▶ [WORK REQUIRED] An exact copy of every entry is needed, without the pictures.

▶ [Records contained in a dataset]
-------

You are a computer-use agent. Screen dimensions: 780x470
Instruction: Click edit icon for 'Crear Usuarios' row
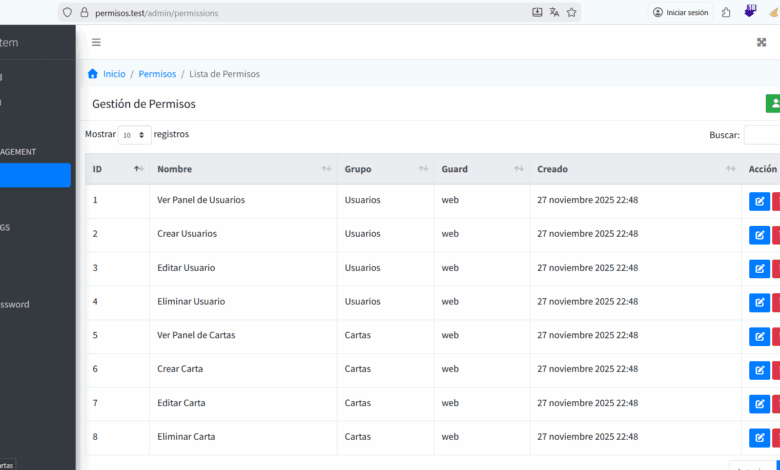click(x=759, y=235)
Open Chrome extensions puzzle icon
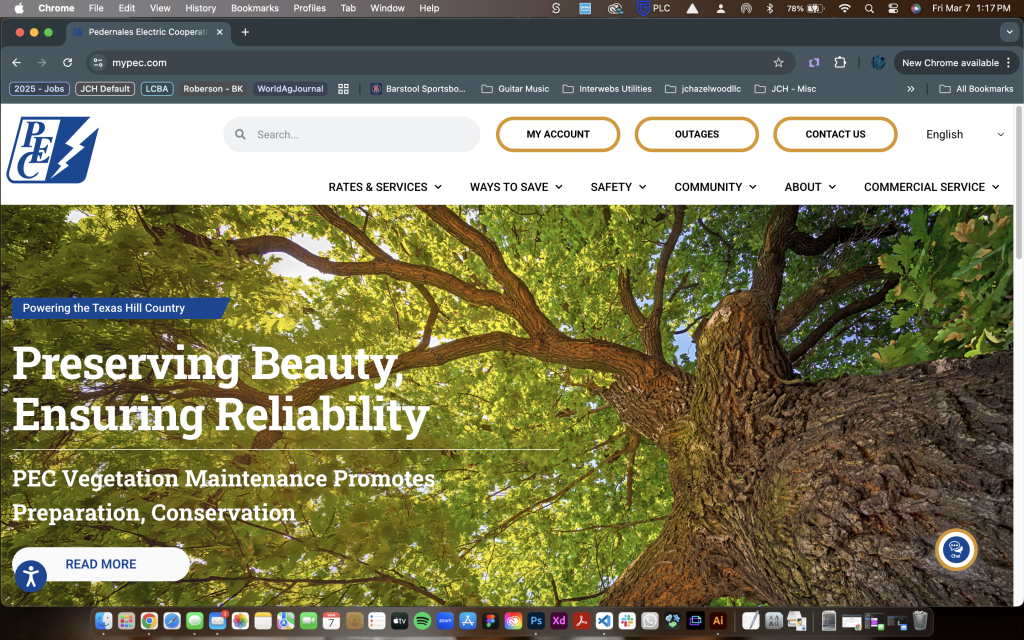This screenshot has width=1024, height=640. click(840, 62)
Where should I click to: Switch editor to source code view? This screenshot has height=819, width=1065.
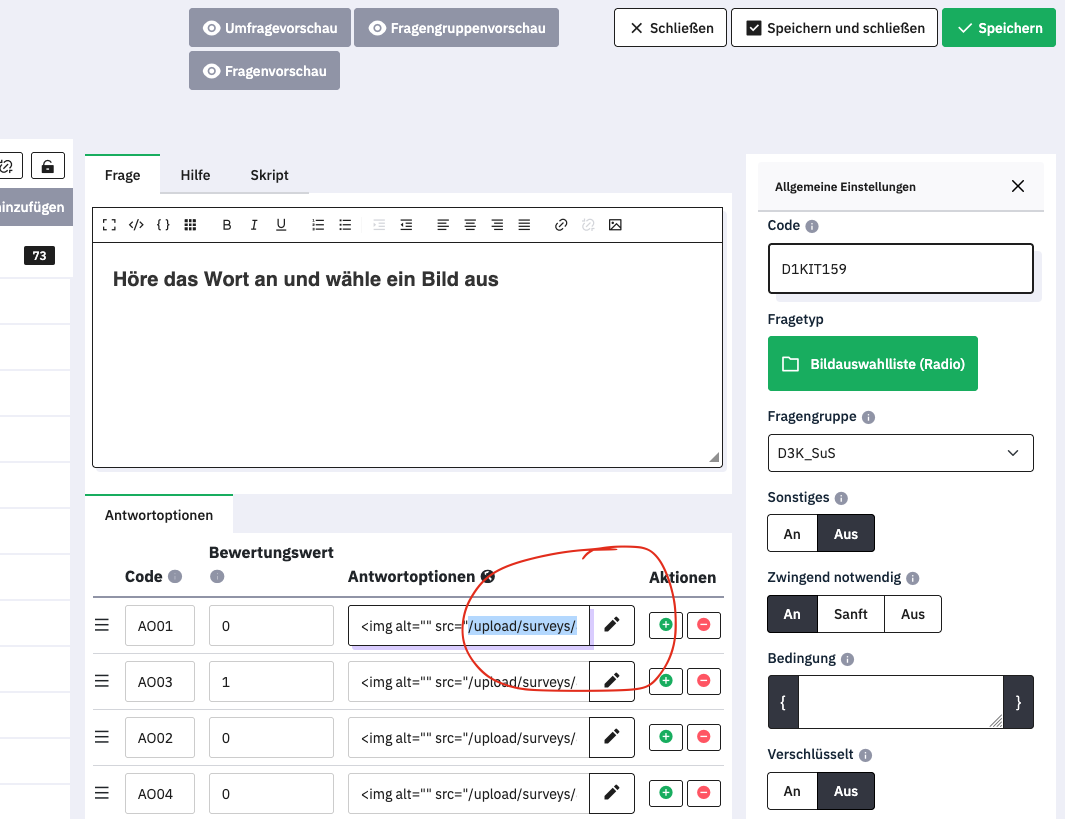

-------

▶ [YOUR RESPONSE]
You are a computer-use agent. Screen dimensions: 780x470
Instruction: Click edit icon for 'Crear Usuarios' row
click(x=759, y=235)
Open Chrome extensions puzzle icon
This screenshot has width=1024, height=640. click(840, 62)
Where should I click to: Switch editor to source code view? This screenshot has height=819, width=1065.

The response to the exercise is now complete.